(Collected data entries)

○ ○ ○ ○ ○

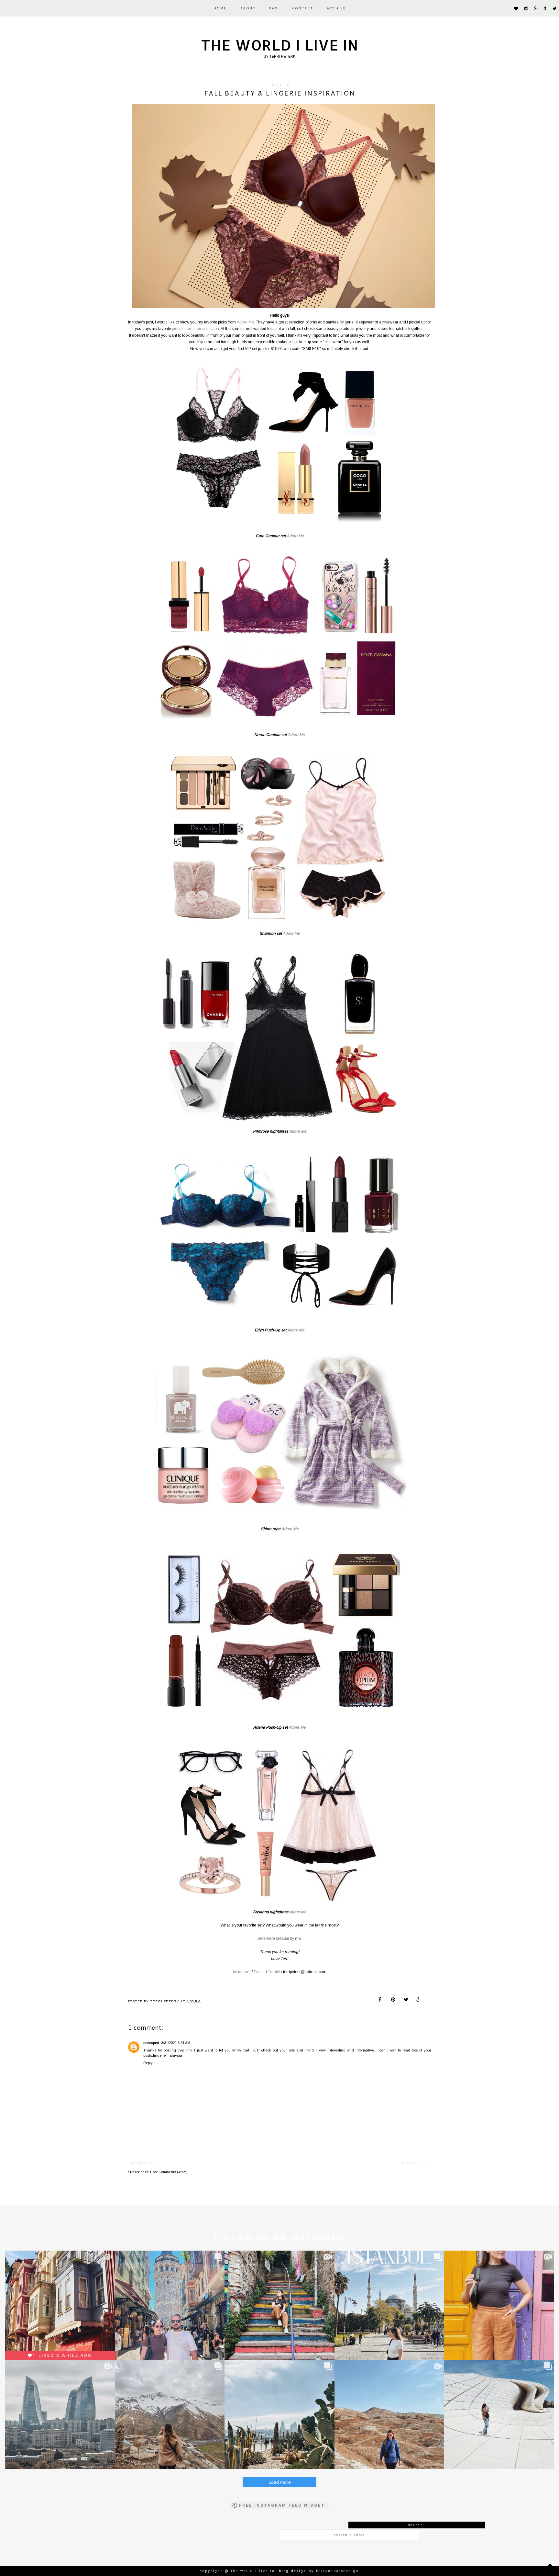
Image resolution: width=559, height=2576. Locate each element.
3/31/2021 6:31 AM (175, 2043)
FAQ (273, 8)
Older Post (415, 2163)
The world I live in (279, 45)
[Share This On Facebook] (381, 2000)
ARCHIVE (336, 8)
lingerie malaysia (167, 2055)
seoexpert (151, 2043)
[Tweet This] (406, 2000)
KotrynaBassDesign (337, 2571)
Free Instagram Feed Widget (282, 2505)
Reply (148, 2063)
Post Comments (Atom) (169, 2172)
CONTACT (302, 8)
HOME (220, 8)
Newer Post (145, 2163)
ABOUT (247, 8)
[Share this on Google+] (418, 2000)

○ ○ ○ ○ ○

* _WORK TASK_
Pull out all lines from the entries above in which the word "Post" appears.

* _EXERCISE SOLUTION_
Older Post (415, 2163)
Post Comments (Atom) (169, 2172)
Newer Post (145, 2163)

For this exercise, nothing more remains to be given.